The documentation for pyenv covers installation and usage of all available sub-commands. I will draw special attention to the “Usage” section, as this is the most efficient description of how to get started using the tool.

The Version Might Matter

Usually, the first version of Python installed with this approach should not matter. However, there are certain cases where the choice might affect how other versions behave with the tooling chosen.

For example, when setting up a default Python to be able to use for system-wide tooling, the choice of version will depend on the support for that tooling in each version of Python. If using a pip-installed package that drops support for Python 3.6 and prior, installing version 3.7 or later is required [3].

Leave System Python Alone

I learned most of the details of this approach from a talk given at PyCon 2022 by Calvin Hendryx-Parker. In my opinion the most important takeaway from that talk was to completely leave system-installed versions of Python alone: opting to avoid versions installable via the system package-manager entirely (as those are often what your system will use).

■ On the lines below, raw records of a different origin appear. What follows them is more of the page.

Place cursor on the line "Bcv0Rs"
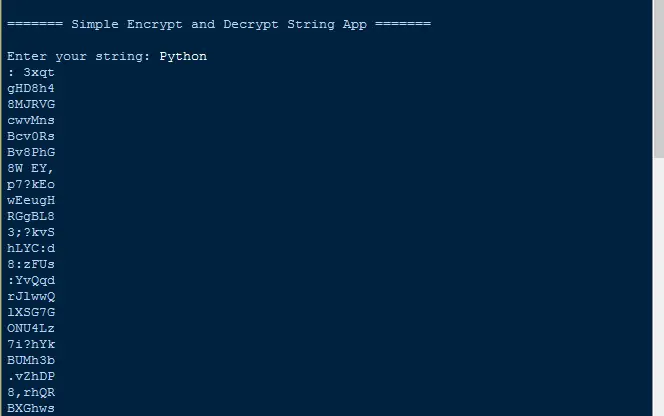Screen dimensions: 664x416 (31, 136)
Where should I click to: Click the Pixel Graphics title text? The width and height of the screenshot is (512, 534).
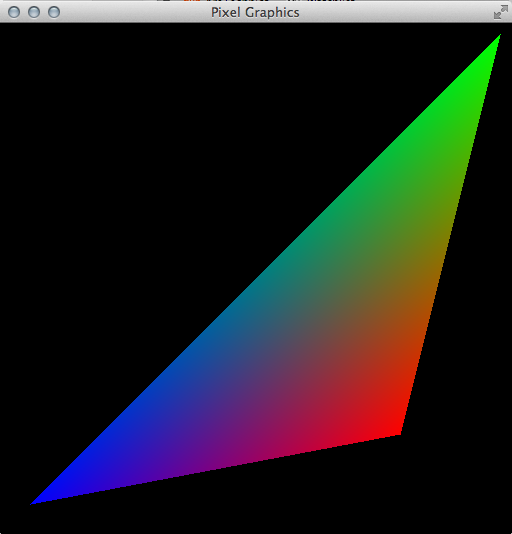point(255,13)

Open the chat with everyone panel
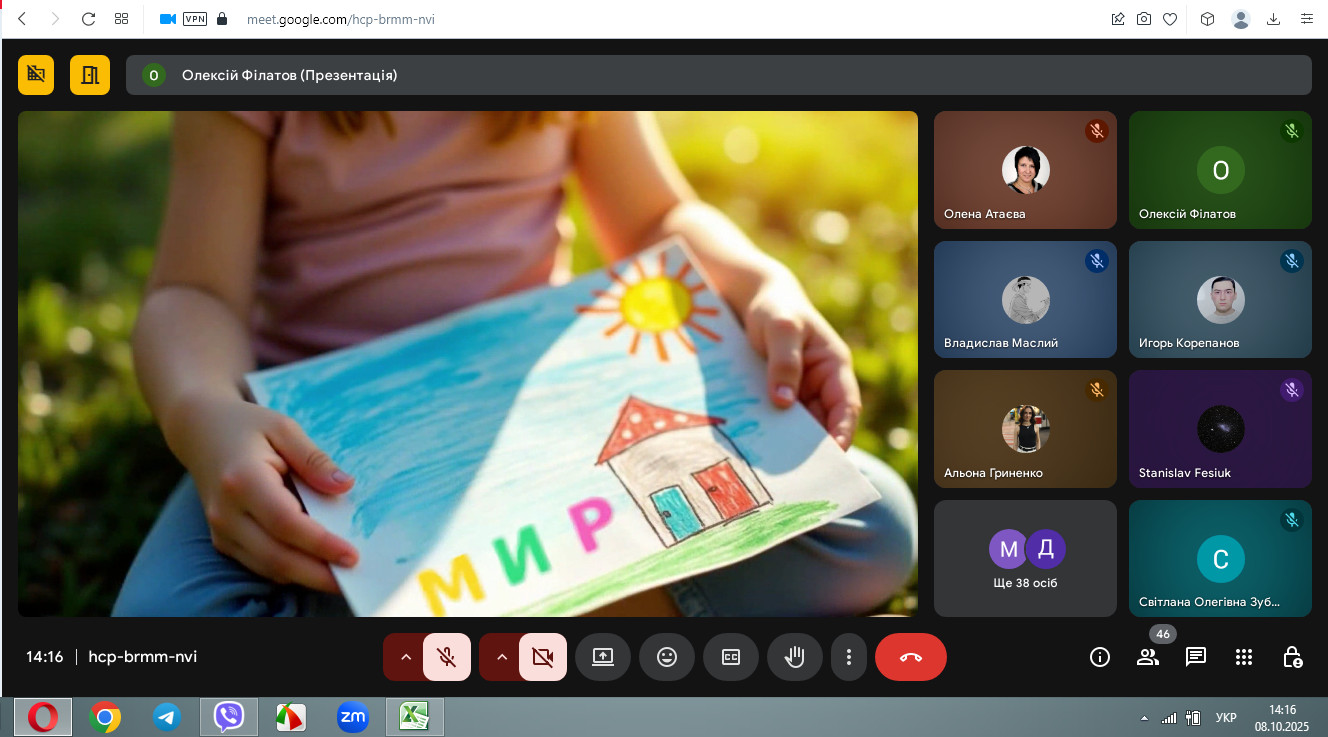click(x=1196, y=657)
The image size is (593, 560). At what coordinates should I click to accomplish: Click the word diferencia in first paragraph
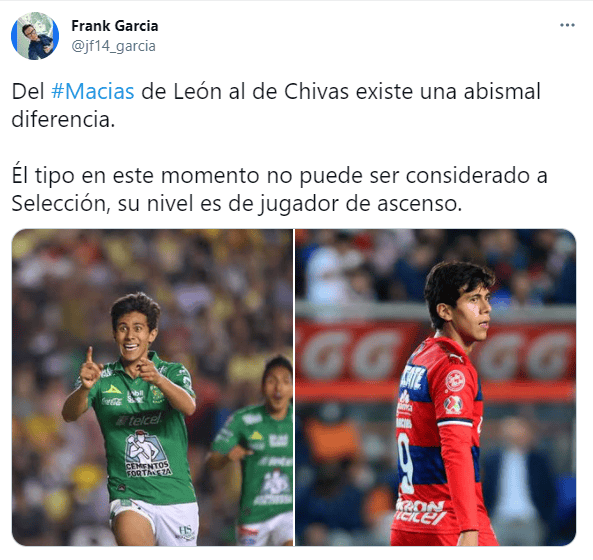(62, 119)
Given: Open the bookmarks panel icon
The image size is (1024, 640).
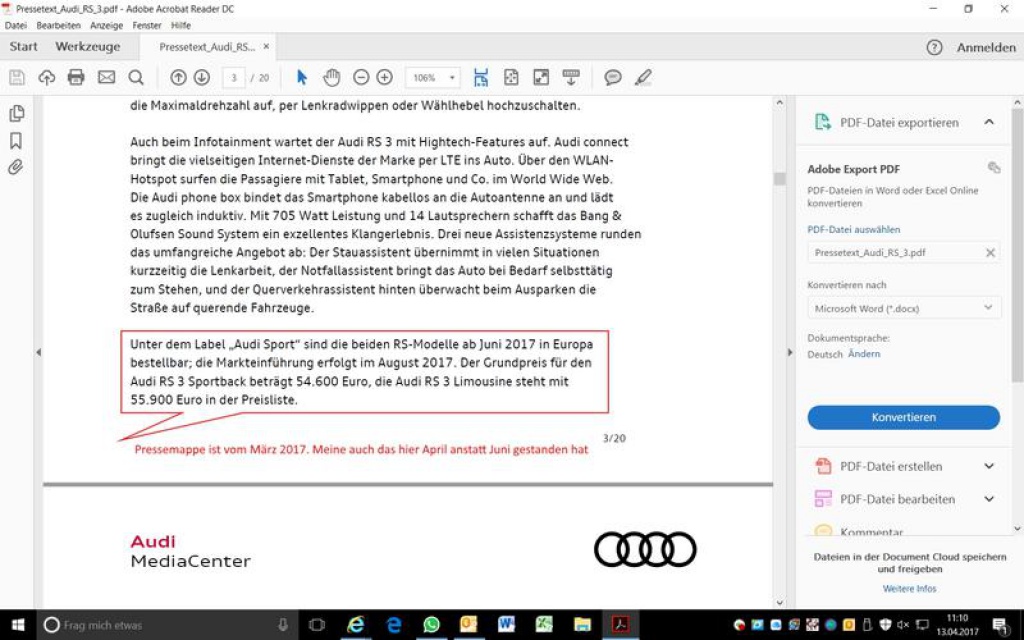Looking at the screenshot, I should click(16, 141).
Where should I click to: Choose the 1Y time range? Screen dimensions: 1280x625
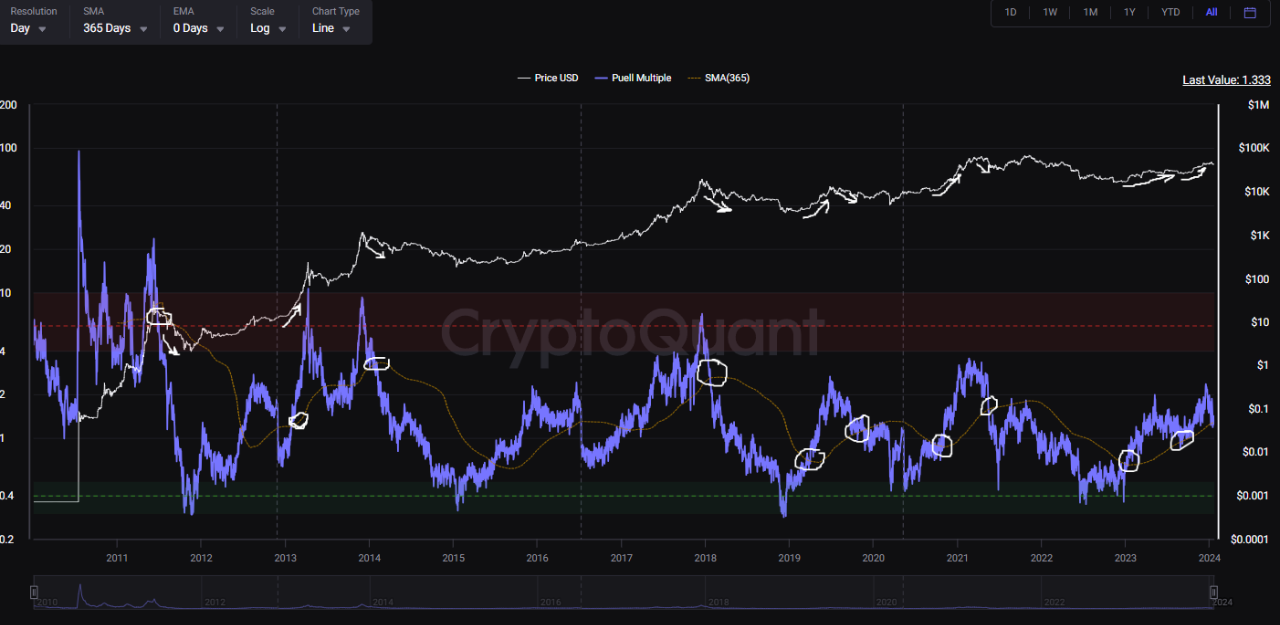(1130, 13)
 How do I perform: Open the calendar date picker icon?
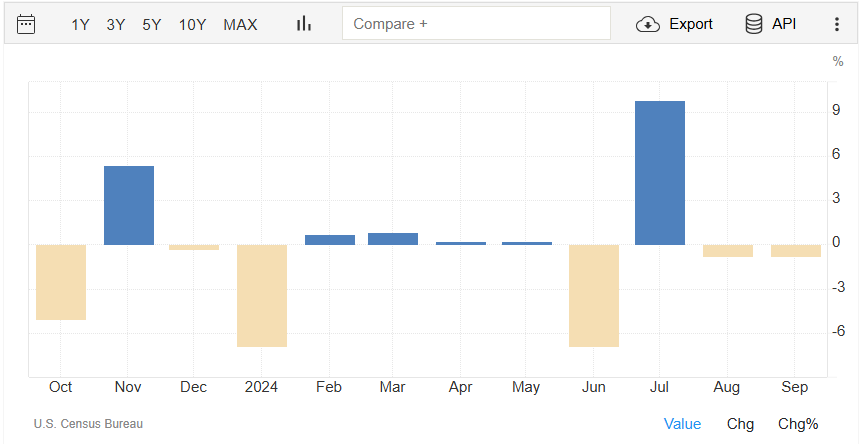click(x=26, y=24)
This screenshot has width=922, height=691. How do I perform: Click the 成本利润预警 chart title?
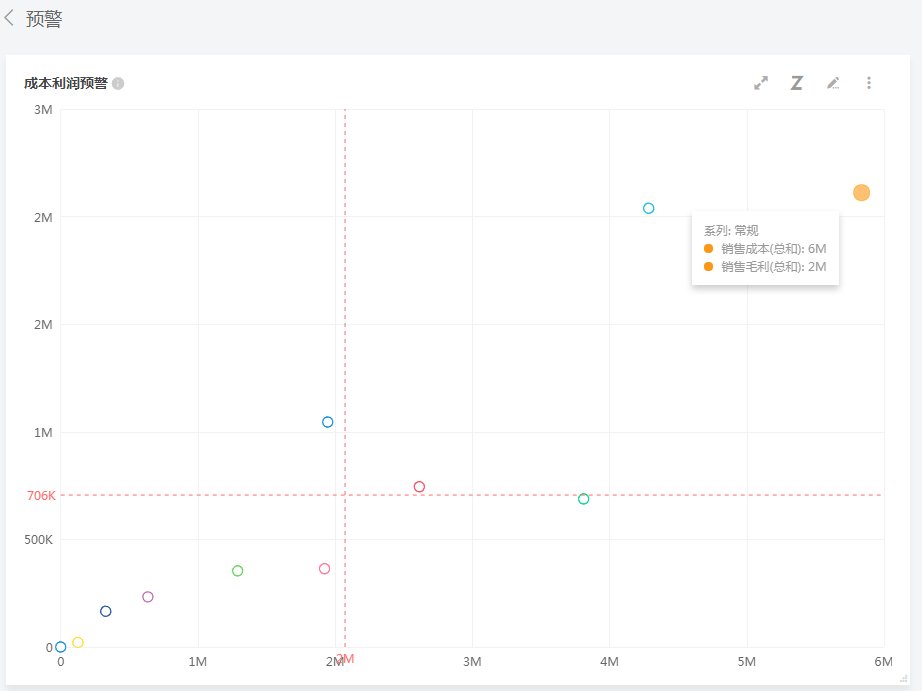coord(66,83)
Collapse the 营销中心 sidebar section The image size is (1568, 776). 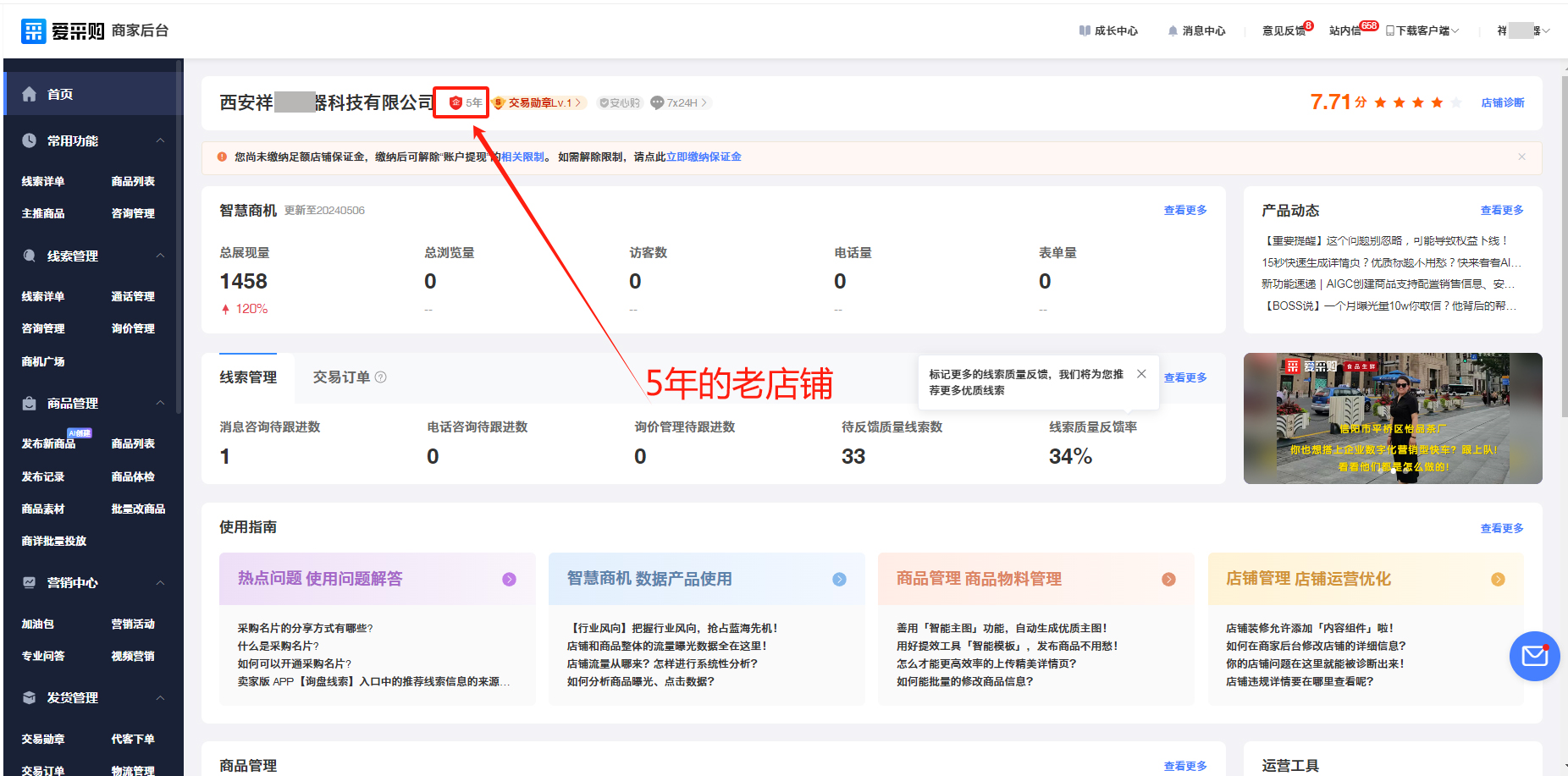point(160,582)
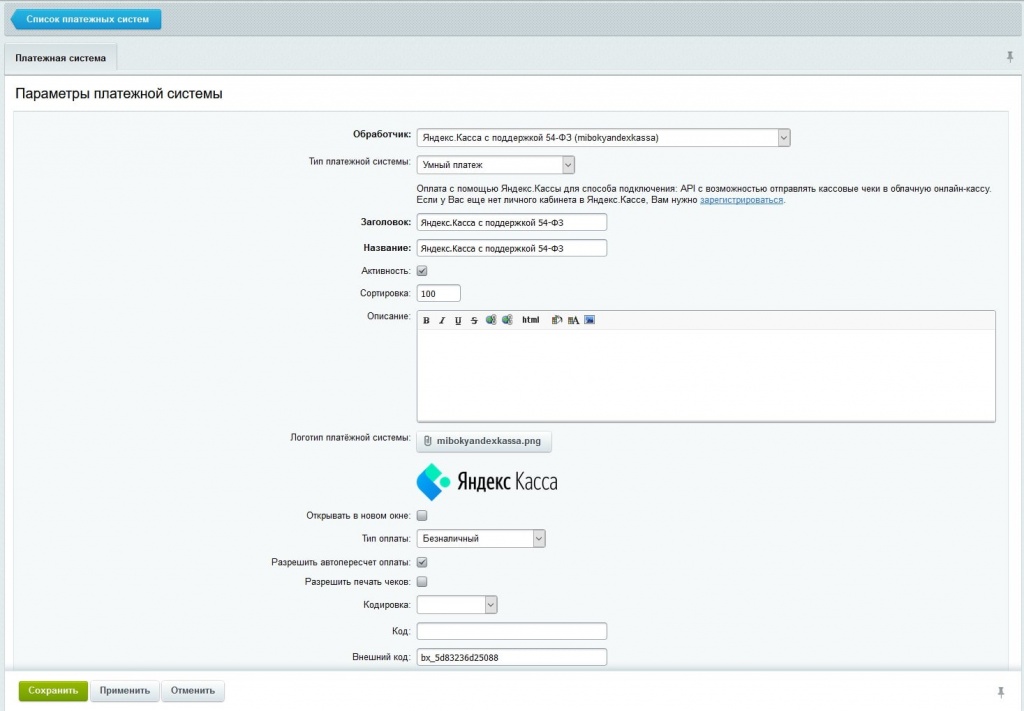Enable Разрешить печать чеков checkbox
This screenshot has width=1024, height=711.
422,582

The main reason for avoiding system-installed Python is because that is likely what your system is using to do many system-management tasks: from installing packages to letting installed packages take advantage of the Python ecosystem as well. The installation, management, and update of the system version(s) of Python should be left up to the system itself. Think of this like the OS was the project you were developing: you should have control over the version you are using and when it needs to be changed or updated in order to keep everything about the project (the OS) working.

If the system decides it needs to replace, say, Python 2 with Python 3 in order to meet its needs, then you’ve just lost your Python 2 development environment’s runtime. A more explicit –and potentially less obvious– problem that can occur is when you rely on a specific minor version of Python, but your system needs a later one. By upgrading, your system continues to function but your projects may break.

Another reason it is a good practice to leave system Python alone is because you can avoid headaches related to installation issues. Say you mess with your Python config and need to re-install. If using system Python, you are putting your system’s capability to function properly at risk. All the more reason to keep your development runtime as isolated as possible.

Other Tools

Here are some other tools that can help take your environment management to the next level.

virtualenvwrapper

virtualenvwrapper [4] is a convenience tool for creating and managing Python virtual environments. With a single command, mkvirtualenv, a new Python environment can be created that automatically pip installs from a requirements file and places the shell into a desired project directory.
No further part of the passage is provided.